PBO'S ECONOMIC AND FISCAL OUTLOOK - THE MINISTER OF FINANCE SHOULD BE HAPPY
The Parliamentary Budget Officer’s (PBO) latest economic and fiscal outlook is more optimistic than the forecast in Mr. Flaherty’s 2013 Budget. PBO is forecasting lower deficits and higher surpluses throughout the 2012-13 to 2017-18 period. In 2015-16, the year in which the Conservatives promised a balanced budget or better, PBO is forecasting a surplus of $3.7 billion, compared to the Budget 2013 forecast of only $0.8 billion. However, PBO’s forecast is based on a number of assumptions, which if not realized, would put their forecast at risk.
Based on a 2011 Standing Committee on Finance decision, PBO is to provide an economic and fiscal forecast to the Committee in the fourth week of October and April. This is the first report under the interim PBO, but it has former PBO’s finger prints all over it. The report received little media attention, in part because of other news developments.
PBO views its economic forecast as a “balanced” projection, with higher or lower outcomes equally likely. But PBO’s nominal gross domestic product is equal to or higher in each year compared to the Budget 2013 “risk adjusted” forecast. Accordingly, this assumes that the financial crisis in Europe doesn’t get any worse, that the U.S. muddles through its fiscal issues and that growth in the emerging economics remains strong. Over time, these may turn out to be somewhat heroic assumptions.

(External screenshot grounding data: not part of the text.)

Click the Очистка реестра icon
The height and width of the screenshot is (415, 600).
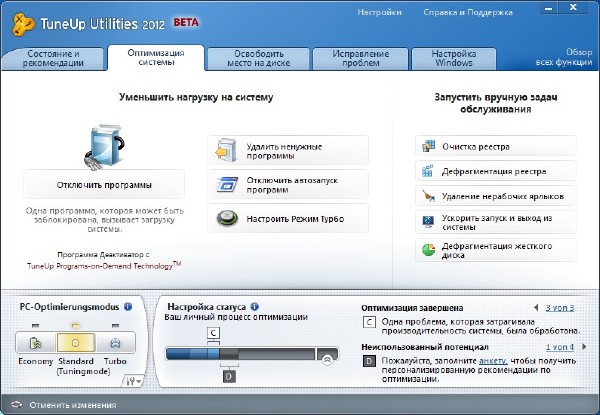tap(428, 147)
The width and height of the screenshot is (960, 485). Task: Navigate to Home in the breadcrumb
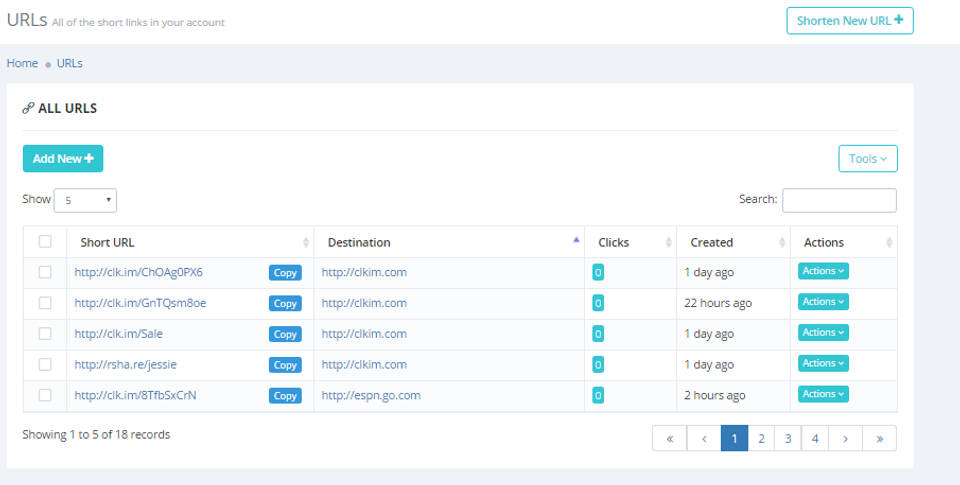pyautogui.click(x=22, y=63)
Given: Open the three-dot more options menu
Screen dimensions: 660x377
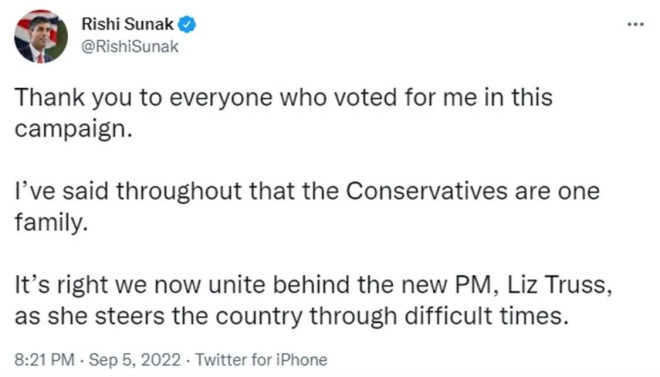Looking at the screenshot, I should click(635, 25).
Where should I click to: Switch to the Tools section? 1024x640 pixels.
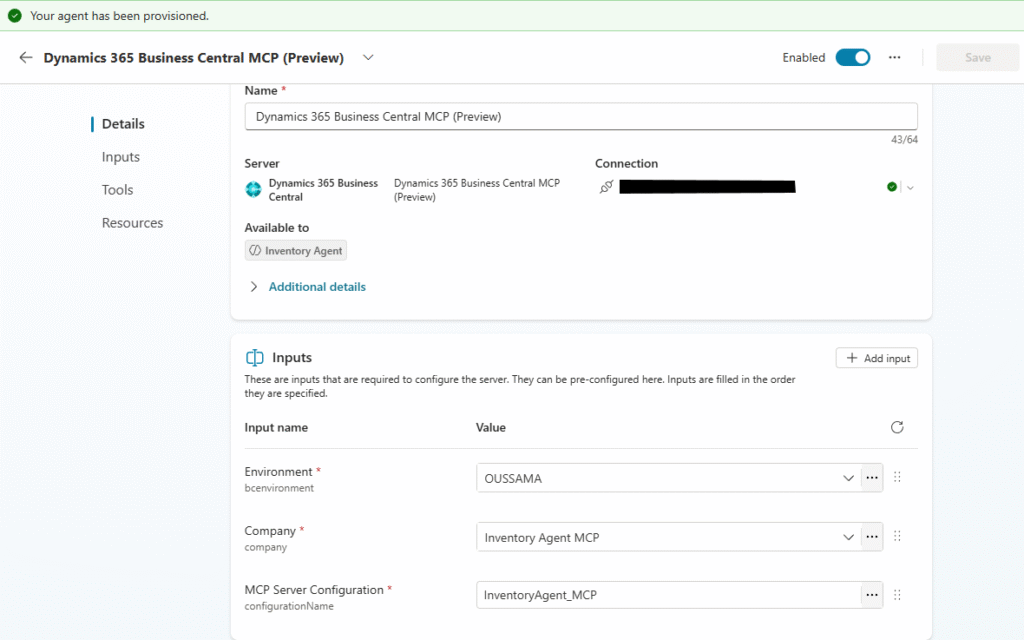point(117,190)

PBO assumes a deficit of $25.0 billion for 2012-13, compared to Budget 2013’s estimate of $25.9 billion. Adjusting for the one-time AECL environmental liability, PBO’s underlying deficit is about$22.5 billion; an improvement of $3.7 billion from 2011-12. Such an improvement appears more than reasonable, given that incremental restraint measures of about $5.5 billion were to come into effect in 2012-13. This would account for more than all of the improvement. However, financial results to the end of February 2013 indicate only a small reduction of $0.8 billion in the deficit. There are still two accounting periods left in fiscal year 2012-13 – March 2013 and the end-of-year accounting period. In order to meet the PBO deficit forecast, there would need to be a significant improvement in the deficit outcomes in these two periods. This may be wishful thinking.
PBO’s fiscal forecast incorporates the 2013 Budget forecast of direct program expenses and assumes it will be achieved– they do not provide their own forecast of direct program spending. In our assessment of Budget 2013, we raised concerns about the Government’s ability to keep within their forecast of direct program expenses . These included the adjustment to the “lapse”, the booking of savings from capital reprofiling, and the sustainability of some of the restraint measures. In our view, there are significant downside risks to the forecast of direct program expenses, which could push the Government and PBO off their current fiscal tracks.
Given the rosy economic forecast and the risks associated with direct program expenses, we feel that there are downside risks to PBO’s fiscal forecast.
PBO again provided estimates of the structural and cyclical balances. The division of the budgetary balance (deficit/surplus) into it structural and cyclical components is important as to whether incremental discretionary measures are required in order to eliminate the structural deficit. The cyclical component would be expected to disappear as the economy returns to its potential GDP. The Government does not release its forecasts of the structural and cyclical balances underlying its forecast of the budgetary balance. Such information would be useful in assessing the Government’s budgetary balance forecast and the possible need for further restraint measures.
PBO also published its estimates of the impact of the restraint measures since Budget 2012 on real GDP and employment. Based on their analysis, they concluded that in the absence of these measures, employment would be 67,000 higher by 2017, all other things remaining equal. It is interesting to note that the Minister of Finance provided a detailed assessment about how many jobs the stimulus measures introduced in the 2009 and 2010 budgets created. He has been silent about the impact of the restraint measures on job creation.